→ Instructions for the task: Please retype every one of the entries below word for word, keeping each line unchanged.

— Begin Materials provided —

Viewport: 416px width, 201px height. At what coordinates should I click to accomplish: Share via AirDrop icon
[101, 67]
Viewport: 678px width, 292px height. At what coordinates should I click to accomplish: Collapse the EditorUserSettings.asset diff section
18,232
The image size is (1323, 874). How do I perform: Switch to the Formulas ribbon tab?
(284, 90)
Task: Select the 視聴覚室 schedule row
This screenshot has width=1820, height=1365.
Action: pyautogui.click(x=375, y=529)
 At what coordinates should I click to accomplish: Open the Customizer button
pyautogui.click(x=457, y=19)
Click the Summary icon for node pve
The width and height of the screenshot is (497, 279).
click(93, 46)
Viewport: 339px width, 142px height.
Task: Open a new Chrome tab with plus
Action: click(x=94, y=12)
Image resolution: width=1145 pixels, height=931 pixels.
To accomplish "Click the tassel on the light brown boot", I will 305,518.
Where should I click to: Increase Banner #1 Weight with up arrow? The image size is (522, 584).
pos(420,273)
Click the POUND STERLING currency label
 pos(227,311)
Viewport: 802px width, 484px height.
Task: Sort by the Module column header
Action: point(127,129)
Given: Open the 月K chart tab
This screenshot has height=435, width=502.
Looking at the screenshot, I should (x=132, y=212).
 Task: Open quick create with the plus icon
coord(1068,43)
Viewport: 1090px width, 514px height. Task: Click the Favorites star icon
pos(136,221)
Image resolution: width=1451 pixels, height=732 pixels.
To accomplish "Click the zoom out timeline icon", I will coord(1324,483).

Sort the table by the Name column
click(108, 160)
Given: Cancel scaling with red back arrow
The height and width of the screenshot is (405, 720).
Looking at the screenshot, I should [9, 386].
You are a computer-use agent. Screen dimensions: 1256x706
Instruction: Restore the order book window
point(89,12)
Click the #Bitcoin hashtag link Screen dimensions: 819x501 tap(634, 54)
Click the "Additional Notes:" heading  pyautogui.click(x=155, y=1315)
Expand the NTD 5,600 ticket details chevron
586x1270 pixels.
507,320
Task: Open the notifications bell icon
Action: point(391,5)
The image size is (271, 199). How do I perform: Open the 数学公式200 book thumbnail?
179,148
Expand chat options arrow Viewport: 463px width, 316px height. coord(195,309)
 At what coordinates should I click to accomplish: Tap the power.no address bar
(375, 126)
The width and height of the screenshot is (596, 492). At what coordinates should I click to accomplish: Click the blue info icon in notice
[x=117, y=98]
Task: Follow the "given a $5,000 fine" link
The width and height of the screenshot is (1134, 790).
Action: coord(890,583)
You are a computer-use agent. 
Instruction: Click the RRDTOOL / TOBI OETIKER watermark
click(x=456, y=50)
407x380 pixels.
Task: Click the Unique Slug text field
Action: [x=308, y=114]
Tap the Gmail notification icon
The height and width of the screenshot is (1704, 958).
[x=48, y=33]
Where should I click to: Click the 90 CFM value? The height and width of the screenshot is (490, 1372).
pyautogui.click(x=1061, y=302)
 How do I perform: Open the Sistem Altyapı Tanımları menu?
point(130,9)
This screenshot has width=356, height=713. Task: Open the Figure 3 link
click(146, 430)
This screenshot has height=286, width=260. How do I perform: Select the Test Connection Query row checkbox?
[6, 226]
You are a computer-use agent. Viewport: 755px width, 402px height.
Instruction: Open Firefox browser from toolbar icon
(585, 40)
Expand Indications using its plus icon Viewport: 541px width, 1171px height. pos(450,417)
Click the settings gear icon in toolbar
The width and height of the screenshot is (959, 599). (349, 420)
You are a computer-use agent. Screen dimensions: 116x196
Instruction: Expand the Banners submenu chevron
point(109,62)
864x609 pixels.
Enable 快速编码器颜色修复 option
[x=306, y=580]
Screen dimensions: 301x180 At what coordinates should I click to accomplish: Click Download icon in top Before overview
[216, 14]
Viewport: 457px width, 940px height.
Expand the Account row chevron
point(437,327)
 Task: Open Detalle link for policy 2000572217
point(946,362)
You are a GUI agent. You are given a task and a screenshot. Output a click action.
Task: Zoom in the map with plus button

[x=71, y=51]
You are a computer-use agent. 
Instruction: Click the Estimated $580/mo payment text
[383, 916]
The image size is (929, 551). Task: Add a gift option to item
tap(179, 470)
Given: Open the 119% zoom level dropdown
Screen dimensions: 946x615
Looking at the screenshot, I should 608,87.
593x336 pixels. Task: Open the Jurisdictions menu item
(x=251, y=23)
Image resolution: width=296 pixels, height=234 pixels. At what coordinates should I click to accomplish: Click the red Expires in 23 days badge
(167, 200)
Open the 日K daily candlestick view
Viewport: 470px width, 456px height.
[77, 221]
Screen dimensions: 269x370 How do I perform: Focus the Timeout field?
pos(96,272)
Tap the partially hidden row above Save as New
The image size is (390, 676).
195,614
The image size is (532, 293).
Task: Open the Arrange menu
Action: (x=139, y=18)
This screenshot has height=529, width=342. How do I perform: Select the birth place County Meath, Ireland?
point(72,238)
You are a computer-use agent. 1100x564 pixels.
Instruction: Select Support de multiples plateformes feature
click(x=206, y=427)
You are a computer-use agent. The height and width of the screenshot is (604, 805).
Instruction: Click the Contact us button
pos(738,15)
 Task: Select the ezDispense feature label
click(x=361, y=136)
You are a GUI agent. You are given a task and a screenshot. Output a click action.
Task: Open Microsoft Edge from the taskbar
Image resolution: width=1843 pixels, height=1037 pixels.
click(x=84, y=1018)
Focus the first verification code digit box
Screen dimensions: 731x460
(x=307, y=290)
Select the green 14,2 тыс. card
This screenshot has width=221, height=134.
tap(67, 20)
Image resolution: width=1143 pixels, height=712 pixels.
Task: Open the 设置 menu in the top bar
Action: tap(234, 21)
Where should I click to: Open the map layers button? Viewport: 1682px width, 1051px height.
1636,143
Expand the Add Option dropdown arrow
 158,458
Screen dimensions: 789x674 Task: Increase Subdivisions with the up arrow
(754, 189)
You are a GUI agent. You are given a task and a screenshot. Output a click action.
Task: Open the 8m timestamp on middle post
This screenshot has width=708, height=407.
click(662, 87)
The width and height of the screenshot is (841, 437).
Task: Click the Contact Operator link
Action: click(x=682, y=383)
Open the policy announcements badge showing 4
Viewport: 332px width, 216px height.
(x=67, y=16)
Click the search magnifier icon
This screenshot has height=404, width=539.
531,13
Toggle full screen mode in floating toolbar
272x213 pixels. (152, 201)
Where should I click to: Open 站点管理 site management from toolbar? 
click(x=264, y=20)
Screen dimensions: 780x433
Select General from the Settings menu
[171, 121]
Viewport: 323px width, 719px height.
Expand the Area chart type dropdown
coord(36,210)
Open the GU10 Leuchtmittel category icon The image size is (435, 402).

— End Materials provided —

→ Right answer:
Viewport: 416px width, 201px height. At what coordinates should I click to accomplish: Share via AirDrop icon
[101, 67]
Viewport: 678px width, 292px height. At what coordinates should I click to accomplish: Collapse the EditorUserSettings.asset diff section
18,232
The image size is (1323, 874). How do I perform: Switch to the Formulas ribbon tab?
(284, 90)
Task: Select the 視聴覚室 schedule row
This screenshot has width=1820, height=1365.
Action: pyautogui.click(x=375, y=529)
 At what coordinates should I click to accomplish: Open the Customizer button
pyautogui.click(x=457, y=19)
Click the Summary icon for node pve
The width and height of the screenshot is (497, 279).
click(93, 46)
Viewport: 339px width, 142px height.
Task: Open a new Chrome tab with plus
Action: click(x=94, y=12)
Image resolution: width=1145 pixels, height=931 pixels.
To accomplish "Click the tassel on the light brown boot", I will 305,518.
Where should I click to: Increase Banner #1 Weight with up arrow? The image size is (522, 584).
pos(420,273)
Click the POUND STERLING currency label
 pos(227,311)
Viewport: 802px width, 484px height.
Task: Sort by the Module column header
Action: point(127,129)
Given: Open the 月K chart tab
This screenshot has height=435, width=502.
Looking at the screenshot, I should (x=132, y=212).
 Task: Open quick create with the plus icon
coord(1068,43)
Viewport: 1090px width, 514px height. Task: Click the Favorites star icon
pos(136,221)
Image resolution: width=1451 pixels, height=732 pixels.
To accomplish "Click the zoom out timeline icon", I will coord(1324,483).

Sort the table by the Name column
click(108, 160)
Given: Cancel scaling with red back arrow
The height and width of the screenshot is (405, 720).
Looking at the screenshot, I should [9, 386].
You are a computer-use agent. Screen dimensions: 1256x706
Instruction: Restore the order book window
point(89,12)
Click the #Bitcoin hashtag link Screen dimensions: 819x501 tap(634, 54)
Click the "Additional Notes:" heading  pyautogui.click(x=155, y=1315)
Expand the NTD 5,600 ticket details chevron
586x1270 pixels.
507,320
Task: Open the notifications bell icon
Action: point(391,5)
The image size is (271, 199). How do I perform: Open the 数学公式200 book thumbnail?
179,148
Expand chat options arrow Viewport: 463px width, 316px height. coord(195,309)
 At what coordinates should I click to accomplish: Tap the power.no address bar
(375, 126)
The width and height of the screenshot is (596, 492). At what coordinates should I click to accomplish: Click the blue info icon in notice
[x=117, y=98]
Task: Follow the "given a $5,000 fine" link
The width and height of the screenshot is (1134, 790).
Action: coord(890,583)
You are a computer-use agent. 
Instruction: Click the RRDTOOL / TOBI OETIKER watermark
click(x=456, y=50)
407x380 pixels.
Task: Click the Unique Slug text field
Action: [x=308, y=114]
Tap the Gmail notification icon
The height and width of the screenshot is (1704, 958).
[x=48, y=33]
Where should I click to: Click the 90 CFM value? The height and width of the screenshot is (490, 1372).
pyautogui.click(x=1061, y=302)
 How do I perform: Open the Sistem Altyapı Tanımları menu?
point(130,9)
This screenshot has width=356, height=713. Task: Open the Figure 3 link
click(146, 430)
This screenshot has height=286, width=260. How do I perform: Select the Test Connection Query row checkbox?
[6, 226]
You are a computer-use agent. Viewport: 755px width, 402px height.
Instruction: Open Firefox browser from toolbar icon
(585, 40)
Expand Indications using its plus icon Viewport: 541px width, 1171px height. pos(450,417)
Click the settings gear icon in toolbar
The width and height of the screenshot is (959, 599). (349, 420)
You are a computer-use agent. Screen dimensions: 116x196
Instruction: Expand the Banners submenu chevron
point(109,62)
864x609 pixels.
Enable 快速编码器颜色修复 option
[x=306, y=580]
Screen dimensions: 301x180 At what coordinates should I click to accomplish: Click Download icon in top Before overview
[216, 14]
Viewport: 457px width, 940px height.
Expand the Account row chevron
point(437,327)
 Task: Open Detalle link for policy 2000572217
point(946,362)
You are a GUI agent. You are given a task and a screenshot. Output a click action.
Task: Zoom in the map with plus button

[x=71, y=51]
You are a computer-use agent. 
Instruction: Click the Estimated $580/mo payment text
[383, 916]
The image size is (929, 551). Task: Add a gift option to item
tap(179, 470)
Given: Open the 119% zoom level dropdown
Screen dimensions: 946x615
Looking at the screenshot, I should 608,87.
593x336 pixels. Task: Open the Jurisdictions menu item
(x=251, y=23)
Image resolution: width=296 pixels, height=234 pixels. At what coordinates should I click to accomplish: Click the red Expires in 23 days badge
(167, 200)
Open the 日K daily candlestick view
Viewport: 470px width, 456px height.
[77, 221]
Screen dimensions: 269x370 How do I perform: Focus the Timeout field?
pos(96,272)
Tap the partially hidden row above Save as New
The image size is (390, 676).
195,614
The image size is (532, 293).
Task: Open the Arrange menu
Action: (x=139, y=18)
This screenshot has height=529, width=342. How do I perform: Select the birth place County Meath, Ireland?
point(72,238)
You are a computer-use agent. 1100x564 pixels.
Instruction: Select Support de multiples plateformes feature
click(x=206, y=427)
You are a computer-use agent. The height and width of the screenshot is (604, 805).
Instruction: Click the Contact us button
pos(738,15)
 Task: Select the ezDispense feature label
click(x=361, y=136)
You are a GUI agent. You are given a task and a screenshot. Output a click action.
Task: Open Microsoft Edge from the taskbar
Image resolution: width=1843 pixels, height=1037 pixels.
click(x=84, y=1018)
Focus the first verification code digit box
Screen dimensions: 731x460
(x=307, y=290)
Select the green 14,2 тыс. card
This screenshot has width=221, height=134.
tap(67, 20)
Image resolution: width=1143 pixels, height=712 pixels.
Task: Open the 设置 menu in the top bar
Action: tap(234, 21)
Where should I click to: Open the map layers button? Viewport: 1682px width, 1051px height.
1636,143
Expand the Add Option dropdown arrow
 158,458
Screen dimensions: 789x674 Task: Increase Subdivisions with the up arrow
(754, 189)
You are a GUI agent. You are given a task and a screenshot. Output a click action.
Task: Open the 8m timestamp on middle post
This screenshot has width=708, height=407.
click(662, 87)
The width and height of the screenshot is (841, 437).
Task: Click the Contact Operator link
Action: click(x=682, y=383)
Open the policy announcements badge showing 4
Viewport: 332px width, 216px height.
(x=67, y=16)
Click the search magnifier icon
This screenshot has height=404, width=539.
531,13
Toggle full screen mode in floating toolbar
272x213 pixels. (152, 201)
Where should I click to: Open 站点管理 site management from toolbar? 
click(x=264, y=20)
Screen dimensions: 780x433
Select General from the Settings menu
[171, 121]
Viewport: 323px width, 719px height.
Expand the Area chart type dropdown
coord(36,210)
Open the GU10 Leuchtmittel category icon The image size is (435, 402).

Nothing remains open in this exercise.